The World Cup has been a fantastic diversion from the bleak homefront sprinkled with the false promises of politicians who want to become President and feuding bishops seeking the church throne.

That the two simultaneous election campaigns have converged upon us during a cost-of-living crisis has only compounded our pain.

This male-dominated procession for power, political or spiritual, lacks imagination, vision and the honesty of any meaningful contest.

There is no fighting spirit or dogged determination to strive for the impossible against the odds that has enthralled a global audience in Qatar.

Cyprus can only dream of reaching such heights as it seems more content with producing bickering priests and back-stabbing politicians.

Creating a team ethos that will topple giants seems beyond our imagination. So instead, we’d rather let hubris and entitlement shut the door to progress.

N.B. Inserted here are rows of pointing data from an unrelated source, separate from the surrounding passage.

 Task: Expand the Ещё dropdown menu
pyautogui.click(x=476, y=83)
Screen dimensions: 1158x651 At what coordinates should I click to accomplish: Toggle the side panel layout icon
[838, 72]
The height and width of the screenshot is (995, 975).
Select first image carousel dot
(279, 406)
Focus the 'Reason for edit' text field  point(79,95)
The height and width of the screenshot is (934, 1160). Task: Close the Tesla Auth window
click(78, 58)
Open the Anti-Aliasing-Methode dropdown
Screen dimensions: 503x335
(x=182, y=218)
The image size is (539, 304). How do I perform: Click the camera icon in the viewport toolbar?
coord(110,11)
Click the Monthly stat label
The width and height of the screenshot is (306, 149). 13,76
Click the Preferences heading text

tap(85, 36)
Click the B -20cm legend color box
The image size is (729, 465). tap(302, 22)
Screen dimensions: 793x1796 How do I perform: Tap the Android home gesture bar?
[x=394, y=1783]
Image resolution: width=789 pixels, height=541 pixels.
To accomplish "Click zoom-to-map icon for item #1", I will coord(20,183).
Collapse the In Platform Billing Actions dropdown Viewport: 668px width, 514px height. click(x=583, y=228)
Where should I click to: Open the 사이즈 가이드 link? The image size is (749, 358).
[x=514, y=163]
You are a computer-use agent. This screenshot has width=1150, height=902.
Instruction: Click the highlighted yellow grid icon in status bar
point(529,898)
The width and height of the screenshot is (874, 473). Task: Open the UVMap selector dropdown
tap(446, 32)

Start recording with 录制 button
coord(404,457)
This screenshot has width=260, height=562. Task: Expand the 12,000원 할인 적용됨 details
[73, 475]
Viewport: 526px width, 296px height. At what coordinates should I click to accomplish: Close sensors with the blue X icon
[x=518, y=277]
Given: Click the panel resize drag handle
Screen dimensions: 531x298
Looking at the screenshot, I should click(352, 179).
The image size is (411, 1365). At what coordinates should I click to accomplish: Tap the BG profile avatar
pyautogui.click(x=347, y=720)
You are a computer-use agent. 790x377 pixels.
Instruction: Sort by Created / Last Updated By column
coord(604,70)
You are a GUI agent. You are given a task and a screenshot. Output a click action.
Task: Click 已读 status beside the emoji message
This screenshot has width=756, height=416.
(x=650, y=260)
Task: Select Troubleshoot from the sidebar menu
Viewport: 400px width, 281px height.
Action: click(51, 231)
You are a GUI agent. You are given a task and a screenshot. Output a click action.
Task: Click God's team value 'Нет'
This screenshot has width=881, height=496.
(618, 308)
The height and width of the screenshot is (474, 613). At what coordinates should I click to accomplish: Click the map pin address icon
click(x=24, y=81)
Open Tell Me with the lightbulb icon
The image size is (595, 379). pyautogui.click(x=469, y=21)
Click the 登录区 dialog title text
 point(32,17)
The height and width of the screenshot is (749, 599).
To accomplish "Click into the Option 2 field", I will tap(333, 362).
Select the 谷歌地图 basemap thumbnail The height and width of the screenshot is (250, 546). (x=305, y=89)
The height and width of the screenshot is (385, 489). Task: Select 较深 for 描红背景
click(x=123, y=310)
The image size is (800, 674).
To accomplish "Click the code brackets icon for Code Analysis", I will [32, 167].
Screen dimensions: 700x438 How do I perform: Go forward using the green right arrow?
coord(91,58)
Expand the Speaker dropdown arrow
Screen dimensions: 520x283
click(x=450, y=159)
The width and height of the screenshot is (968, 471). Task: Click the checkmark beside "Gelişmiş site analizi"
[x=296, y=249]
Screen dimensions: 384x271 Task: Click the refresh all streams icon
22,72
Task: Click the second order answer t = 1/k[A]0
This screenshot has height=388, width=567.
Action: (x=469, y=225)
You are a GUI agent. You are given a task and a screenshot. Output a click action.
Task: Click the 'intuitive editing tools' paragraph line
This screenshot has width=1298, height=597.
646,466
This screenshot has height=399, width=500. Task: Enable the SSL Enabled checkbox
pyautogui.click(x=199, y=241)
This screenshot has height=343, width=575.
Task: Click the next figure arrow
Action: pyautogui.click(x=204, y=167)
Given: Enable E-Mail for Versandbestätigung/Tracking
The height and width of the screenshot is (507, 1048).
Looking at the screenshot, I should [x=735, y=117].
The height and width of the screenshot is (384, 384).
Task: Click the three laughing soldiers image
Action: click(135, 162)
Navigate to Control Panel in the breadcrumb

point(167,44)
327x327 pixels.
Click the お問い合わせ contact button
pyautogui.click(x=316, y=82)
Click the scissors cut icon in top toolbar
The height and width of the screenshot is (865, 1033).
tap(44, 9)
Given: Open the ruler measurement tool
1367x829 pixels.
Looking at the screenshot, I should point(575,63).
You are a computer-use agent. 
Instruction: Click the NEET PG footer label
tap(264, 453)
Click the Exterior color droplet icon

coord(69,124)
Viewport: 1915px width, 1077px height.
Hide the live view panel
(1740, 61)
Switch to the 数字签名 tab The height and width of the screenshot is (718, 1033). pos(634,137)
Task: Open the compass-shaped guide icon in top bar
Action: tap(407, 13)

Qatar has been a perfect remedy for the staleness of our political discourse and blindness to inclusion and diversity.

While the sparks were flying at the Mundial, the only glimmer of entertainment at home was the President looking to sacrifice his reputation by demanding an investigation into allegations he was a shady operator.

He knows full well nobody has the gumption or the appetite to start searching for dead bodies when the stink of corruption has long stained this administration.

And if somebody finds a smoking gun, what will they do? Make him resign while walking out the Palace door for another lucrative job.

Everyone plays the game of throwing mud and seeing if it sticks, but they won’t throw it too hard because they live in the same creaky house.

So while it’s been groundhog day at home, the football roadshow in the Middle East has been nothing short of exhilarating with a conveyor belt of heartstopping moments.

It can not be scripted like a political debate; there is raw emotion in Qatar that has no equal on the sporting stage.

For those betting on a sure thing – it has also been a gambler’s graveyard.

Powerhouses Germany – four-time winners, and Belgium – FIFA ranked world number 2 – are flying home before the knockout stage.

Scenes of bedlam greeted Japan’s unexpected victory over fancied Spain, Australia’s dumping of Denmark, South Korea’s coming back from the dead against Portugal and Morocco’s madness.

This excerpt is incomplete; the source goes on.